**WHAT IS EXPECTED:** Across the listing, the lines that include "purple" must be tallied and reported as a bare number.

START EXTRACTED INFORMATION

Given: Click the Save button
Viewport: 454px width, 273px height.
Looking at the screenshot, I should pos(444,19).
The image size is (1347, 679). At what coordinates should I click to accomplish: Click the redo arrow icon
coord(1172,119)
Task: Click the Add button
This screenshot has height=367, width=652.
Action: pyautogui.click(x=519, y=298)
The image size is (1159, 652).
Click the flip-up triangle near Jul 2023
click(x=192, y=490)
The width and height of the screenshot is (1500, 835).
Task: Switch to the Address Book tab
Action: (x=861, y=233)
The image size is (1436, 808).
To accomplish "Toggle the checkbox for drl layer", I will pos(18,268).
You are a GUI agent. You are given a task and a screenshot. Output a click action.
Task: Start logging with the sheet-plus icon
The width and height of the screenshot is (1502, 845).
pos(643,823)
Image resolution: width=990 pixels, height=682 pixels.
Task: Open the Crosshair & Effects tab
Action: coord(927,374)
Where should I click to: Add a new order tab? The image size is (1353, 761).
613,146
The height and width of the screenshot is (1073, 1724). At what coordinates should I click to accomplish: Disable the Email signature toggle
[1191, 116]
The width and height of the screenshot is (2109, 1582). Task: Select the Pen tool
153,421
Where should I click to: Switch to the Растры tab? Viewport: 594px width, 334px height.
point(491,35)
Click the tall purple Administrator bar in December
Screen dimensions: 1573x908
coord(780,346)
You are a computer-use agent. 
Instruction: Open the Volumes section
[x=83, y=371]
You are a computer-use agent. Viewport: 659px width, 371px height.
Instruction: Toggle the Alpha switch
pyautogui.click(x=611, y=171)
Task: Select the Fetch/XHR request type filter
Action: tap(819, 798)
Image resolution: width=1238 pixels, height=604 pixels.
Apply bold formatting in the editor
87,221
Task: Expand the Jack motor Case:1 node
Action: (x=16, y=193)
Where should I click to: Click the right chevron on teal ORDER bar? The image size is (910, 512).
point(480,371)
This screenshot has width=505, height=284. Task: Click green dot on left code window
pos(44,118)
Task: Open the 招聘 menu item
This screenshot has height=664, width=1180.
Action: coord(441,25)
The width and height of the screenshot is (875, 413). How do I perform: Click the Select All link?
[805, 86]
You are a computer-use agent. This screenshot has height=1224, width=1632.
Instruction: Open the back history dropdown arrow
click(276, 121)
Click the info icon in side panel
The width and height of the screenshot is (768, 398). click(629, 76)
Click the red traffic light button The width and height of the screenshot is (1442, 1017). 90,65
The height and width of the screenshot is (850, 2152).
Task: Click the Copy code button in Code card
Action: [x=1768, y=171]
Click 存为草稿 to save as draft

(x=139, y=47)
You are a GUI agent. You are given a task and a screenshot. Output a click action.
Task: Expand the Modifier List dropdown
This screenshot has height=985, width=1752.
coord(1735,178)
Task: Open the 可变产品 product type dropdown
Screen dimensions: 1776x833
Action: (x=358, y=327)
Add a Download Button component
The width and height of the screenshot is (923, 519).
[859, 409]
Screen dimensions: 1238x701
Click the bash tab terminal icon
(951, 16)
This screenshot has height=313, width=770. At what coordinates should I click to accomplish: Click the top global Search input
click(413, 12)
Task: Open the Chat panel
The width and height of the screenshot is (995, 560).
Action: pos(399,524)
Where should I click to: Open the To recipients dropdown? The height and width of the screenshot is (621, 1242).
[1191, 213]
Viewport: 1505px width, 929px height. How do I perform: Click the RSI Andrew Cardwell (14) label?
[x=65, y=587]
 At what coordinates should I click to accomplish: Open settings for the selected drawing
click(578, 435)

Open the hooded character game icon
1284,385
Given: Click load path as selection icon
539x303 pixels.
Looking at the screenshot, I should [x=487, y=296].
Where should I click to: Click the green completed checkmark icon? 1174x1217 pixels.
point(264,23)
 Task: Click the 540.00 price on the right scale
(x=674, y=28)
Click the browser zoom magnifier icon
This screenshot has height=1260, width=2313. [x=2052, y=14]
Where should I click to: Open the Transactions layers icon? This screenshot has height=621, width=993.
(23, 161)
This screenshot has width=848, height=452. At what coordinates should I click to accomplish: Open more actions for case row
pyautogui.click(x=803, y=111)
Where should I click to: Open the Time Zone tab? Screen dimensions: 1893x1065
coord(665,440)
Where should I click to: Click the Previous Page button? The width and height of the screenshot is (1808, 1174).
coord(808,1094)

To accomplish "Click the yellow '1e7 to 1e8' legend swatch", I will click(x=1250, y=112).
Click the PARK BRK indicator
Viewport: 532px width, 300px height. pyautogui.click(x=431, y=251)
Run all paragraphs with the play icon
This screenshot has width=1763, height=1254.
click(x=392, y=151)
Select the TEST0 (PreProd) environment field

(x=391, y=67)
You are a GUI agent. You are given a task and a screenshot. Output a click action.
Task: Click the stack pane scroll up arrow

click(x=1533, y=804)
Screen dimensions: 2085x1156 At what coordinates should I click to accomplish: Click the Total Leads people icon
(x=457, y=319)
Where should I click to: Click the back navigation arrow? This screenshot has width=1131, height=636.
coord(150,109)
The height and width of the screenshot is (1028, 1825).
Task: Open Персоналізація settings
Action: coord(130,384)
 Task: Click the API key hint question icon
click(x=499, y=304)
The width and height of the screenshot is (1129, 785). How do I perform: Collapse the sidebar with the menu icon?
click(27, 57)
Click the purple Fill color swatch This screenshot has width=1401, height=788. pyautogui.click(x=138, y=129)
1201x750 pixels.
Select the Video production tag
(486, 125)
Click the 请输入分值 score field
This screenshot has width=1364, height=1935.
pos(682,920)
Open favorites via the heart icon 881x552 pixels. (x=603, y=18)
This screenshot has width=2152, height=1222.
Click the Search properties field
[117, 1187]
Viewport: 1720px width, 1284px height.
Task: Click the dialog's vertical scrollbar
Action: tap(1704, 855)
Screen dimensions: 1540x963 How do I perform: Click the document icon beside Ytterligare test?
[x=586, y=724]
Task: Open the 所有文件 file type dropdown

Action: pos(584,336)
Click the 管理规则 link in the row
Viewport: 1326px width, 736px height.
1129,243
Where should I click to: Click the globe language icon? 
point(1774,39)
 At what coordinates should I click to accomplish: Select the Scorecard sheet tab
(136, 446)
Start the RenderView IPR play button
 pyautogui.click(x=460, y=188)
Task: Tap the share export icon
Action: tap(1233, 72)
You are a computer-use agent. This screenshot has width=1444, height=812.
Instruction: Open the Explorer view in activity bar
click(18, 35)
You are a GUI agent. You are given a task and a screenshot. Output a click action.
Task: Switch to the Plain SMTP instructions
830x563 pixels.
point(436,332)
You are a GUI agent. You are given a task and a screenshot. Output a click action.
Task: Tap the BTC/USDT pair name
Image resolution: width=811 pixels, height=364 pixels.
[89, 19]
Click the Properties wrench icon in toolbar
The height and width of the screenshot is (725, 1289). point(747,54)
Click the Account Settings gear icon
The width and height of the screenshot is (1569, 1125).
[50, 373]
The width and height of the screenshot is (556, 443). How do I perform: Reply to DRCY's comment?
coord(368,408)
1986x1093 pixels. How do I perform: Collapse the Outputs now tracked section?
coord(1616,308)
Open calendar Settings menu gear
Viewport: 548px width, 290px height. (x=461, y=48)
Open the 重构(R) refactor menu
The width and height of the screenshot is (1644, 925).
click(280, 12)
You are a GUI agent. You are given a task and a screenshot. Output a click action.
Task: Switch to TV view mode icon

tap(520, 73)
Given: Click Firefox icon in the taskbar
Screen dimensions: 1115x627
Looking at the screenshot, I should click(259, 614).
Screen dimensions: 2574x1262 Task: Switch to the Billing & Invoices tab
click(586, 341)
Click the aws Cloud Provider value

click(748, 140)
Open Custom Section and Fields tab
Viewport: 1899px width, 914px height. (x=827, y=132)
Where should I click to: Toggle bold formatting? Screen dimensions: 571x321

END EXTRACTED INFORMATION

**ANSWER TO THIS TASK:** 2